> [SHORT TASK] Reproduce every one of the following lines verbatim, leaving nothing out and changing nothing.

> [PROVIDED DATA]
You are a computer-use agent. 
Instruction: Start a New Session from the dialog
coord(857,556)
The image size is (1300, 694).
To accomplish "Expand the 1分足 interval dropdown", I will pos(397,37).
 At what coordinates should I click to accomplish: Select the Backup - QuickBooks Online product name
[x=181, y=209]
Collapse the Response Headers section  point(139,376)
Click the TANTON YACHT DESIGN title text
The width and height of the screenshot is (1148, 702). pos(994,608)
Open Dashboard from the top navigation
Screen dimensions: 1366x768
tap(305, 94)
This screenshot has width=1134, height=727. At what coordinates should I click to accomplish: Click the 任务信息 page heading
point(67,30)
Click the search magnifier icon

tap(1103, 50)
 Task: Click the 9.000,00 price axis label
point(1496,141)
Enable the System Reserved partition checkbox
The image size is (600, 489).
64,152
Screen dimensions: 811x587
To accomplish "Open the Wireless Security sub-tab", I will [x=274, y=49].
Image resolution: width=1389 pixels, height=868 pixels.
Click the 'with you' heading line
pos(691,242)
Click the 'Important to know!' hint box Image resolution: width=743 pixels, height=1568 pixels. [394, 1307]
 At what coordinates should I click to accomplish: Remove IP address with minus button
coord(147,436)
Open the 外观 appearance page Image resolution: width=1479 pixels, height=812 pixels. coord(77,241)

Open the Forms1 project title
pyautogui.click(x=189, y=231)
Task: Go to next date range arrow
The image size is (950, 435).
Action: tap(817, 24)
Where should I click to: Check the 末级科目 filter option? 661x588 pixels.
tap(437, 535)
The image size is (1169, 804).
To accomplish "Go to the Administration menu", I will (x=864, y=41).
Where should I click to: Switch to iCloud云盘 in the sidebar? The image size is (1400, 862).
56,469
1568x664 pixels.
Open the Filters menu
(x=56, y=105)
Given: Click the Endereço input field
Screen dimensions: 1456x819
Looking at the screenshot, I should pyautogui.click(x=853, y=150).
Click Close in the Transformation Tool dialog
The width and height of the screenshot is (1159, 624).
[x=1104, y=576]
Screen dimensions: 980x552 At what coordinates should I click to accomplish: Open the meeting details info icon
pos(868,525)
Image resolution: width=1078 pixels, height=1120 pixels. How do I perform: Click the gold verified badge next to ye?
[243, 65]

> [RIGHT ANSWER]
You are a computer-use agent. 
Instruction: Start a New Session from the dialog
coord(857,556)
The image size is (1300, 694).
To accomplish "Expand the 1分足 interval dropdown", I will pos(397,37).
 At what coordinates should I click to accomplish: Select the Backup - QuickBooks Online product name
[x=181, y=209]
Collapse the Response Headers section  point(139,376)
Click the TANTON YACHT DESIGN title text
The width and height of the screenshot is (1148, 702). pos(994,608)
Open Dashboard from the top navigation
Screen dimensions: 1366x768
tap(305, 94)
This screenshot has width=1134, height=727. At what coordinates should I click to accomplish: Click the 任务信息 page heading
point(67,30)
Click the search magnifier icon

tap(1103, 50)
 Task: Click the 9.000,00 price axis label
point(1496,141)
Enable the System Reserved partition checkbox
The image size is (600, 489).
64,152
Screen dimensions: 811x587
To accomplish "Open the Wireless Security sub-tab", I will [x=274, y=49].
Image resolution: width=1389 pixels, height=868 pixels.
Click the 'with you' heading line
pos(691,242)
Click the 'Important to know!' hint box Image resolution: width=743 pixels, height=1568 pixels. [394, 1307]
 At what coordinates should I click to accomplish: Remove IP address with minus button
coord(147,436)
Open the 外观 appearance page Image resolution: width=1479 pixels, height=812 pixels. coord(77,241)

Open the Forms1 project title
pyautogui.click(x=189, y=231)
Task: Go to next date range arrow
The image size is (950, 435).
Action: tap(817, 24)
Where should I click to: Check the 末级科目 filter option? 661x588 pixels.
tap(437, 535)
The image size is (1169, 804).
To accomplish "Go to the Administration menu", I will (x=864, y=41).
Where should I click to: Switch to iCloud云盘 in the sidebar? The image size is (1400, 862).
56,469
1568x664 pixels.
Open the Filters menu
(x=56, y=105)
Given: Click the Endereço input field
Screen dimensions: 1456x819
Looking at the screenshot, I should pyautogui.click(x=853, y=150).
Click Close in the Transformation Tool dialog
The width and height of the screenshot is (1159, 624).
[x=1104, y=576]
Screen dimensions: 980x552 At what coordinates should I click to accomplish: Open the meeting details info icon
pos(868,525)
Image resolution: width=1078 pixels, height=1120 pixels. How do I perform: Click the gold verified badge next to ye?
[243, 65]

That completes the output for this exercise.